EXERCISE INSTRUCTIONS »
Put the lines of the records below into a numbered list, leaving out any blank lines.

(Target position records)
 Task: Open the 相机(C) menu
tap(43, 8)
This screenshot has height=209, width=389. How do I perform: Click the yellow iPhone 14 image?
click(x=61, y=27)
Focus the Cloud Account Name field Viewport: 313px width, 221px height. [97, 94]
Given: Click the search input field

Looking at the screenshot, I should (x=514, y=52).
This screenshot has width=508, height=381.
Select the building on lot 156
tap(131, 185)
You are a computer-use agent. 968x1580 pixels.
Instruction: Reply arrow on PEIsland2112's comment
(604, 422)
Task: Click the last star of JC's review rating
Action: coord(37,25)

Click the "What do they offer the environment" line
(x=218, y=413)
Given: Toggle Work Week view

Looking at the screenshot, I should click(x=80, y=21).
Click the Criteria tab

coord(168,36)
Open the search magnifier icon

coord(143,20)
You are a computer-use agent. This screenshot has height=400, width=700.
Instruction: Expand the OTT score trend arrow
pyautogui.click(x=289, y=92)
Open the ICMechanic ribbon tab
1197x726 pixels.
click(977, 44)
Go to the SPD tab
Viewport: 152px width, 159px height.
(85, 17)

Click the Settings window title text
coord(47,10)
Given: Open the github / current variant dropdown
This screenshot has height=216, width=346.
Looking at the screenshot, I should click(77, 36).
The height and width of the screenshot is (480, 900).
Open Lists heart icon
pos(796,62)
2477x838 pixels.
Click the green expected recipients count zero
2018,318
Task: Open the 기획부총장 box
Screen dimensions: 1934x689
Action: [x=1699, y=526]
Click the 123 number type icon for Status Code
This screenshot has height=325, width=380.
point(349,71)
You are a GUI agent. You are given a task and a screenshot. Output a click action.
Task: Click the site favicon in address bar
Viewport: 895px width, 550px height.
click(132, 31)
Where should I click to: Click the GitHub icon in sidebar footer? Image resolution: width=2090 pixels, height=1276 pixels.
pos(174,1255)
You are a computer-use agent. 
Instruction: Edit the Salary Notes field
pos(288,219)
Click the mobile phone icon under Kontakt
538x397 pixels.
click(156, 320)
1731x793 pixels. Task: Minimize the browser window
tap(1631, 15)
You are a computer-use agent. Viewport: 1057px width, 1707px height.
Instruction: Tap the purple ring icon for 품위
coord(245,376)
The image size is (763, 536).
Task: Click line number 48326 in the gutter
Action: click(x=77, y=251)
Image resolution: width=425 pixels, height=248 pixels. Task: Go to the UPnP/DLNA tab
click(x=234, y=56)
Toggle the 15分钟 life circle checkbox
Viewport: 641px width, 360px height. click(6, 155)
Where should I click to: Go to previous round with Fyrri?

EXERCISE ANSWER »
1.  Task: Open the 相机(C) menu
2. tap(43, 8)
3. This screenshot has height=209, width=389. How do I perform: Click the yellow iPhone 14 image?
4. click(x=61, y=27)
5. Focus the Cloud Account Name field Viewport: 313px width, 221px height. [97, 94]
6. Given: Click the search input field
7. Looking at the screenshot, I should (x=514, y=52).
8. This screenshot has width=508, height=381.
9. Select the building on lot 156
10. tap(131, 185)
11. You are a computer-use agent. 968x1580 pixels.
12. Instruction: Reply arrow on PEIsland2112's comment
13. (604, 422)
14. Task: Click the last star of JC's review rating
15. Action: coord(37,25)
16. Click the "What do they offer the environment" line
17. (x=218, y=413)
18. Given: Toggle Work Week view
19. Looking at the screenshot, I should click(x=80, y=21).
20. Click the Criteria tab
21. coord(168,36)
22. Open the search magnifier icon
23. coord(143,20)
24. You are a computer-use agent. This screenshot has height=400, width=700.
25. Instruction: Expand the OTT score trend arrow
26. pyautogui.click(x=289, y=92)
27. Open the ICMechanic ribbon tab
28. 1197x726 pixels.
29. click(977, 44)
30. Go to the SPD tab
31. Viewport: 152px width, 159px height.
32. (85, 17)
33. Click the Settings window title text
34. coord(47,10)
35. Given: Open the github / current variant dropdown
36. This screenshot has height=216, width=346.
37. Looking at the screenshot, I should click(77, 36).
38. The height and width of the screenshot is (480, 900).
39. Open Lists heart icon
40. pos(796,62)
41. 2477x838 pixels.
42. Click the green expected recipients count zero
43. 2018,318
44. Task: Open the 기획부총장 box
45. Screen dimensions: 1934x689
46. Action: [x=1699, y=526]
47. Click the 123 number type icon for Status Code
48. This screenshot has height=325, width=380.
49. point(349,71)
50. You are a GUI agent. You are given a task and a screenshot. Output a click action.
51. Task: Click the site favicon in address bar
52. Viewport: 895px width, 550px height.
53. click(132, 31)
54. Where should I click to: Click the GitHub icon in sidebar footer? Image resolution: width=2090 pixels, height=1276 pixels.
55. pos(174,1255)
56. You are a computer-use agent. 
57. Instruction: Edit the Salary Notes field
58. pos(288,219)
59. Click the mobile phone icon under Kontakt
60. 538x397 pixels.
61. click(156, 320)
62. 1731x793 pixels. Task: Minimize the browser window
63. tap(1631, 15)
64. You are a computer-use agent. Viewport: 1057px width, 1707px height.
65. Instruction: Tap the purple ring icon for 품위
66. coord(245,376)
67. The image size is (763, 536).
68. Task: Click line number 48326 in the gutter
69. Action: click(x=77, y=251)
70. Image resolution: width=425 pixels, height=248 pixels. Task: Go to the UPnP/DLNA tab
71. click(x=234, y=56)
72. Toggle the 15分钟 life circle checkbox
73. Viewport: 641px width, 360px height. click(6, 155)
74. Where should I click to: Go to previous round with Fyrri?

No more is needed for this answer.